**ACTIVITY:** Nothing should differ between your answer and the records below.

(Data extracted from a collection)
==*==
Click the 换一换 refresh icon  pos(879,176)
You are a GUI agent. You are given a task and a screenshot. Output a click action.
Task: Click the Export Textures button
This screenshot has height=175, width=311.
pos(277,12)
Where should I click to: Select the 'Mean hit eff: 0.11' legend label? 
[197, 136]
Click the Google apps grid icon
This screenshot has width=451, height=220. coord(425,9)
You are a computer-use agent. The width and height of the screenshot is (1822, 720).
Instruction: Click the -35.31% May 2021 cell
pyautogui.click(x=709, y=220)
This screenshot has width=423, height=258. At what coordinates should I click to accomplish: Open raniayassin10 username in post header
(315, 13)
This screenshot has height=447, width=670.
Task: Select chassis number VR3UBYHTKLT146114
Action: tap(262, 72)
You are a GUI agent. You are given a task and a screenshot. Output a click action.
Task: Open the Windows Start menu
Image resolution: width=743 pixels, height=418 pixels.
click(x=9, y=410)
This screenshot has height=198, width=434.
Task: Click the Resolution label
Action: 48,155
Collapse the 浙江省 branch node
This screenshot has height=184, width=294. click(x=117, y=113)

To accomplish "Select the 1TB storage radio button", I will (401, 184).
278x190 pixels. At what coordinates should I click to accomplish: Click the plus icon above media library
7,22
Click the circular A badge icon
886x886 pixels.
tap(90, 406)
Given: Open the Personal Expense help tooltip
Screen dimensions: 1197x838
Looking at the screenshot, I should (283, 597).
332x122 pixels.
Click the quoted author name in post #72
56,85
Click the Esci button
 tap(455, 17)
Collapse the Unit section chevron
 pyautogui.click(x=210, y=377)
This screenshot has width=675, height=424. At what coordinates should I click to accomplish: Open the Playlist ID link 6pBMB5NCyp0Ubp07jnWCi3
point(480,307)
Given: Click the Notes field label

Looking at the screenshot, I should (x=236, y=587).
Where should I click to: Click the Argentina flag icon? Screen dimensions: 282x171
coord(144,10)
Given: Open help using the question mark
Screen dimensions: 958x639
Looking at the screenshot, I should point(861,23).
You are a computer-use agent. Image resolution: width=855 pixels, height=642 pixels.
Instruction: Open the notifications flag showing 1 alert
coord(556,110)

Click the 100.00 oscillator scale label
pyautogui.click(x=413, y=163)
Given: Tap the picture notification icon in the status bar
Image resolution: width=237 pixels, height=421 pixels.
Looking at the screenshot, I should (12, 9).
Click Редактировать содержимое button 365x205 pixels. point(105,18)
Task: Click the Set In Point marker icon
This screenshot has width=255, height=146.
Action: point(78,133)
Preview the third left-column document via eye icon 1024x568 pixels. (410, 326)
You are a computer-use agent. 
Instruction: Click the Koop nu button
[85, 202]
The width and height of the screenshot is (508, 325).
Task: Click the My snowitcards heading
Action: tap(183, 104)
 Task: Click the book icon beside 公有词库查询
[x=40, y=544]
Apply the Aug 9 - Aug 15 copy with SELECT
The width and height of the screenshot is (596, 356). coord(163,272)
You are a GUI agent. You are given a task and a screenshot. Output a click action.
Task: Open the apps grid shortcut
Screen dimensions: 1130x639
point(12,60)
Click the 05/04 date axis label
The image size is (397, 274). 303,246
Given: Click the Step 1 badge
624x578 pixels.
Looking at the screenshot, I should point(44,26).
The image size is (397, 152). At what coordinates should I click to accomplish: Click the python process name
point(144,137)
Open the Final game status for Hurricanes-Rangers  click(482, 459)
==*==
**WRITTEN SOLUTION:**
Click the 换一换 refresh icon  pos(879,176)
You are a GUI agent. You are given a task and a screenshot. Output a click action.
Task: Click the Export Textures button
This screenshot has height=175, width=311.
pos(277,12)
Where should I click to: Select the 'Mean hit eff: 0.11' legend label? 
[197, 136]
Click the Google apps grid icon
This screenshot has width=451, height=220. coord(425,9)
You are a computer-use agent. The width and height of the screenshot is (1822, 720).
Instruction: Click the -35.31% May 2021 cell
pyautogui.click(x=709, y=220)
This screenshot has width=423, height=258. At what coordinates should I click to accomplish: Open raniayassin10 username in post header
(315, 13)
This screenshot has height=447, width=670.
Task: Select chassis number VR3UBYHTKLT146114
Action: tap(262, 72)
You are a GUI agent. You are given a task and a screenshot. Output a click action.
Task: Open the Windows Start menu
Image resolution: width=743 pixels, height=418 pixels.
click(x=9, y=410)
This screenshot has height=198, width=434.
Task: Click the Resolution label
Action: 48,155
Collapse the 浙江省 branch node
This screenshot has height=184, width=294. click(x=117, y=113)

To accomplish "Select the 1TB storage radio button", I will (401, 184).
278x190 pixels. At what coordinates should I click to accomplish: Click the plus icon above media library
7,22
Click the circular A badge icon
886x886 pixels.
tap(90, 406)
Given: Open the Personal Expense help tooltip
Screen dimensions: 1197x838
Looking at the screenshot, I should (283, 597).
332x122 pixels.
Click the quoted author name in post #72
56,85
Click the Esci button
 tap(455, 17)
Collapse the Unit section chevron
 pyautogui.click(x=210, y=377)
This screenshot has width=675, height=424. At what coordinates should I click to accomplish: Open the Playlist ID link 6pBMB5NCyp0Ubp07jnWCi3
point(480,307)
Given: Click the Notes field label

Looking at the screenshot, I should (x=236, y=587).
Where should I click to: Click the Argentina flag icon? Screen dimensions: 282x171
coord(144,10)
Given: Open help using the question mark
Screen dimensions: 958x639
Looking at the screenshot, I should point(861,23).
You are a computer-use agent. Image resolution: width=855 pixels, height=642 pixels.
Instruction: Open the notifications flag showing 1 alert
coord(556,110)

Click the 100.00 oscillator scale label
pyautogui.click(x=413, y=163)
Given: Tap the picture notification icon in the status bar
Image resolution: width=237 pixels, height=421 pixels.
Looking at the screenshot, I should (12, 9).
Click Редактировать содержимое button 365x205 pixels. point(105,18)
Task: Click the Set In Point marker icon
This screenshot has width=255, height=146.
Action: point(78,133)
Preview the third left-column document via eye icon 1024x568 pixels. (410, 326)
You are a computer-use agent. 
Instruction: Click the Koop nu button
[85, 202]
The width and height of the screenshot is (508, 325).
Task: Click the My snowitcards heading
Action: tap(183, 104)
 Task: Click the book icon beside 公有词库查询
[x=40, y=544]
Apply the Aug 9 - Aug 15 copy with SELECT
The width and height of the screenshot is (596, 356). coord(163,272)
You are a GUI agent. You are given a task and a screenshot. Output a click action.
Task: Open the apps grid shortcut
Screen dimensions: 1130x639
point(12,60)
Click the 05/04 date axis label
The image size is (397, 274). 303,246
Given: Click the Step 1 badge
624x578 pixels.
Looking at the screenshot, I should point(44,26).
The image size is (397, 152). At what coordinates should I click to accomplish: Click the python process name
point(144,137)
Open the Final game status for Hurricanes-Rangers  click(482, 459)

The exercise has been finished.